Saludos todos! As many parts of the country recently celebrated Columbus Day, and we are quickly approaching Thanksgiving, we wanted to take the time to draw attention to a new educational campaign, Abolish Columbus Day, created by the Zinn Education Project (a project of Teaching for Change and Rethinking Schools). Teaching for Change and Rethinking Schools are both excellent resources for educators interested in multicultural teaching, diverse literature and social justice, and we’ve featured their resources many times here on the blog. This initiative aims at rethinking Columbus Day and the way in which our history remembers the genocide and continued colonial practices against the indigenous peoples in the United States and Latin America.
In this week’s En la Clase we’re looking at Jorge Argueta’s children’s book Talking with Mother Earth/Hablando con Madre Tierra. This bilingual poetry book not only speaks to this month’s theme of diversity within Latinx identity, but is also an excellent resource for those teaching a critical history of conquest and colonization. As with last week’s featured book, Argueta’s poetry is simple but powerful. It elicits both critical thought and personal reflection. Through these autobiographical poems we learn about Tetl:
“Tetl’s skin is brown, his eyes are black, and his hair is long. He’s different from the other children, whose taunts wound him deeply, leaving him confused and afraid. But Tetl’s grandmother knows the ancient teachings of their Aztec ancestors, and how they viewed the earth as alive with sacred meaning. With her help, he learns to listen to the mountains, wind, corn, and stones. Tetl’s journey from self-doubt to proud acceptance of his Nahuatl heritage is told in a series of powerful poems, beautifully expressed in both English and Spanish” (Goodreads).

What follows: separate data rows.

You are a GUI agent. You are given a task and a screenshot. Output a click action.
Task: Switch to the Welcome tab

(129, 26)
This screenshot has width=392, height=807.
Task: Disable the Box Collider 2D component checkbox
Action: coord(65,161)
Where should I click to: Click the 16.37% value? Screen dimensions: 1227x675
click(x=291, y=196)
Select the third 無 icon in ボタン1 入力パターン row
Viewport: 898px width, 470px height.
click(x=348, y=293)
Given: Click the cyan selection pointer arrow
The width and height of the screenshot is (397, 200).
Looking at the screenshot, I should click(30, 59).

In last week’s En la Clase, we discussed the importance of authentic cultural referents in children’s literature. Argueta’s book demonstrates why this is so powerful. Too often when we discuss native cultures and Indigenous peoples in our classrooms, it’s done in the past tense, as if they no longer exist. In Talking with Mother Earth/Hablando con Madre Tierra readers learn about the childhood of Jorge Tetl Argueta who identifies as Pipil Nahua. Argueta writes his poems in first person present tense. While this may seem an insignificant choice, it’s not. The explicit and implicit messages sent through the language in our children’s books are powerful. The use of third person, past tense, or passive language can perpetuate ideas such as Indigenous peoples no longer exist, they have no agency, or they are to blame for the violence that is/was enacted upon them. For more on this conversation, see Jean Paine Mendoza’s article “Goodbye, Columbus: Take Two” from A Broken Flute: The Native Experience in Books for Children. October is often the month in which students learn about Columbus, exploration, conquest and colonization. It’s important to model for our students how to critique the oppressive messages conveyed in both the fiction and non-fiction literature they read on these topics, and to provide them examples of empowering narratives such as Argueta’s.

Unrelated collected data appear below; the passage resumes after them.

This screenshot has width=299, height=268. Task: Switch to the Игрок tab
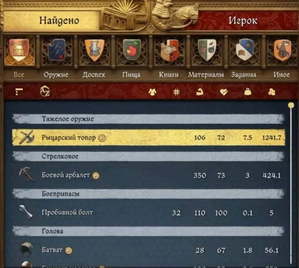[243, 20]
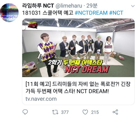Open the share icon options
Viewport: 135px width, 117px height.
click(115, 112)
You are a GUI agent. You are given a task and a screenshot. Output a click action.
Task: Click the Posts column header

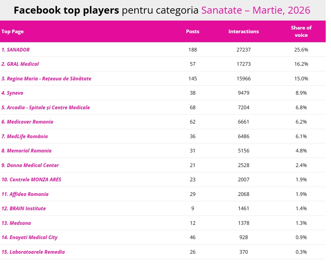pyautogui.click(x=193, y=32)
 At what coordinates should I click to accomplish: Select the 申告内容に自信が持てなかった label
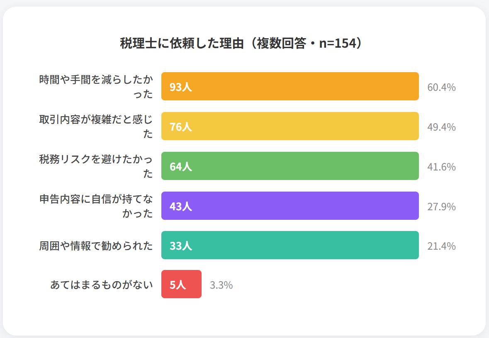tap(96, 206)
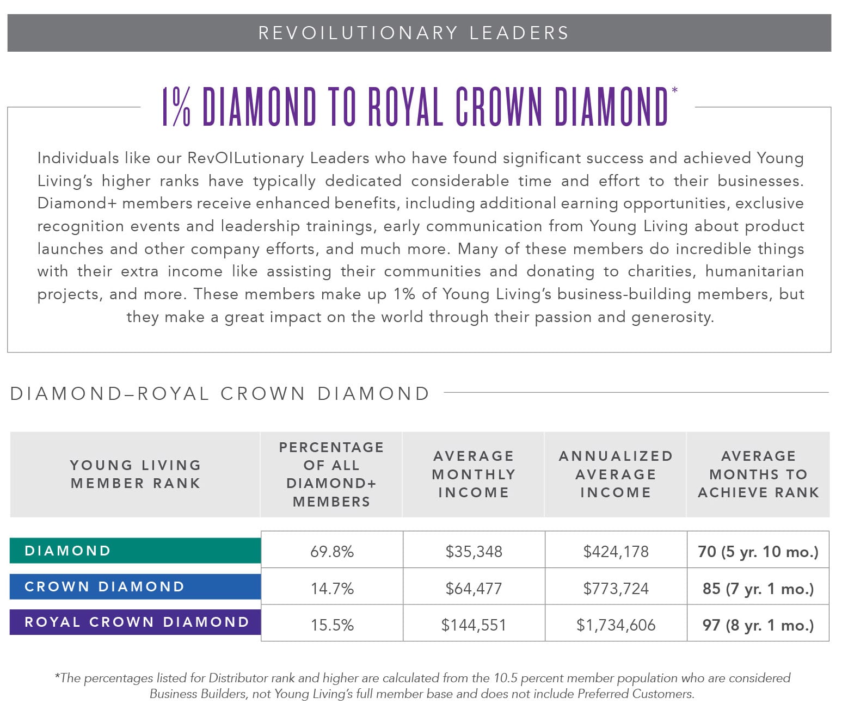Click the Average Months to Achieve Rank header

[x=758, y=474]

Written in a child’s voice, Argueta’s poems are not only engaging reads for younger audiences, they are empowering. It’s heartbreaking to read about the racist bullying that Tetl endured:
my schoolmates used to call me
and laugh at my bare feet.
they would call me
and pull on my hair
long and dark as the night
“Indian called down from the hill
by the beat of a drum,”
they would tease me and while the teacher
wrote on the blackboard, they would hit my back.
But, when we continue to live in a society that claims to be color-blind or post-racial, there is something powerful about naming this racism and the stereotypes being perpetuated. Tetl’s words reveal a vulnerability that provides the space to discuss bullying and racism in a very open way. This type of bullying continues to happen in classrooms and playgrounds across the nation. While it’s certainly a complex problem, it’s not going to get any better until we’re willing to have the sometimes hard and uncomfortable conversations about racism in our classrooms. Argueta’s book provides one way in which to do that. We talk frequently about literature providing mirrors, windows, and doors. Here, students who have been bullied are provided a protagonist who speaks both to the experience and how he chose to overcome it. We can also hope that those who have acted as bullies will begin to reflect on the causes and consequences of their behavior.
In Dr. Laura Harjo’s introduction to the LAII’s recent screening of the film Tambien la Lluvia, she talked about how one of the effects of conquest, colonization, and colonialism can be seen through the deadening of land as it became property that could be owned. Argueta’s poetry together with Lucía Ángela Pérez’s beautiful illustrations offer a much different view of land. Here, Mother Earth is something both alive and powerful. Exposed to a powerful counter narrative through the introduction to Nahua beliefs and spirituality, readers will hopefully develop a greater appreciation for Earth and the many facets of nature that we often take for granted, such as the wind, sun, water, or plants.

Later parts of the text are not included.